Je serais fort capable de me servir de l'œuvre de Picasso pour en recueillir les émonctoires. Je n'entends strictement rien à l'art sous sa forme picturale, il m'est même arrivé de confondre un Picasso avec un Brueghel l'Ancien. Je fabrique du spirituel aussi naturellement que la rétine d'un esthète fabrique du spectacle.
La seule chose que je suis en mesure de dire c'est que Walter Benjamin avait signalé, en 1936, la transformation que la reproduction mécanisée fait subir à l'œuvre d'art. Mais il déplorait la disparition de l'Aura que l'œuvre suggère et que la reproduction mutile : Malraux a néanmoins pris le contre-pied de cette thèse. Dans l'impossibilité d'établir un tableau rationnel et précis d'une production qui s'étage sur des millénaires et sur des continents, Malraux part de l'existence des Musées, cette création du XIXe siècle qui a changé nos rapports avec l'œuvre d'art. D'abord limités à la seule peinture, ces Musées vont se doubler au XXe siècle d'un immense Musée imaginaire : "les arts plastiques ont inventé leur imprimerie". Grace à celle-ci et, mieux encore, aux cinémas - à la musique - une profusion d'œuvres entrent dans la culture universelle - je gage que le signifiant populaire n'est pas très loin - et l'étudiant d'aujourd'hui en sait plus que Baudelaire, que Hugo, que Gauthier, que Labbéattitude. Avec des tableaux, des fresques, des chapiteaux, des mosaïques, des vitraux, des bois sculptés (dans des somptueuses et souvent peu connues reproductions), Malraux reconstitue le chemin des hommes, depuis les cités sumériennes, en passant par la Grèce, l'Inde, l’Extrême-Orient, la chrétienté médiévale, la Renaissance, le Baroque, l'art bourgeois, pour aboutir à notre civilisation menacée.

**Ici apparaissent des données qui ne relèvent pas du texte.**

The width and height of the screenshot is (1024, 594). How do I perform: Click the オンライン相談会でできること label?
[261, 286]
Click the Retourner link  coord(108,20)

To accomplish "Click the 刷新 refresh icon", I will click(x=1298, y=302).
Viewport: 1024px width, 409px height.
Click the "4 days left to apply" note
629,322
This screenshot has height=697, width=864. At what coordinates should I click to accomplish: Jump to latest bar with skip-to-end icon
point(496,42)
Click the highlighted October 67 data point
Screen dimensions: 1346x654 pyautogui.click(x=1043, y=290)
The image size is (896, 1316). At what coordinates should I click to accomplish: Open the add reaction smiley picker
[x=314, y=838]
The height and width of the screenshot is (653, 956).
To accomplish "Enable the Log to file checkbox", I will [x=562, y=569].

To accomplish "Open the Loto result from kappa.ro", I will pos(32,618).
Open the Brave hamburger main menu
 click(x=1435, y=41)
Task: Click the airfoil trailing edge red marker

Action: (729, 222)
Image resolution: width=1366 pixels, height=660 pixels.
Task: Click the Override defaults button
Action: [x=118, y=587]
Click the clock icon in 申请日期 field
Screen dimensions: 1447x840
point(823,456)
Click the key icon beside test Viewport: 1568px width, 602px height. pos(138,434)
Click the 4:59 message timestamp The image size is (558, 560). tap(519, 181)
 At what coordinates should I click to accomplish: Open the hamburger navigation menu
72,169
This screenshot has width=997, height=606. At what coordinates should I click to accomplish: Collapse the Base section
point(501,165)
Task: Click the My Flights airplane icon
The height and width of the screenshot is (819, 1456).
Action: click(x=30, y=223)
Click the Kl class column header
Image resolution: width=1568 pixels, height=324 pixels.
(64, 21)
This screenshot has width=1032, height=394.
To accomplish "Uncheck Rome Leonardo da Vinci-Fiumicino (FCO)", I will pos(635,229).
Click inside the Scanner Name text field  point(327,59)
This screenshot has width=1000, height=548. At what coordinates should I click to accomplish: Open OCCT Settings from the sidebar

Cet immense inventaire fait - notamment en confrontant l'art de la steppe et les sculptures chinoises, les mosaïques byzantines et l'art du vitrail, le beau Dieu de Reims et de Bodhisattva - parsemé de ces éclatantes formules dont il a le secret ("le génie du vitrail finit quand le sourire commence"), Malraux analyse la métamorphose qui aboutit à l'art moderne. "Pour que l'art moderne naisse, il faut que l'art de la fiction finisse."
Souffrez mon cher de recevoir les salutations distinguées d'un bas-bleu qui raterait, à n'en point douter, les Tours de Hanoï. On touche ici à l'étiage critique d'une pensée qui chavire sous le poids de son maigre viatique artistique.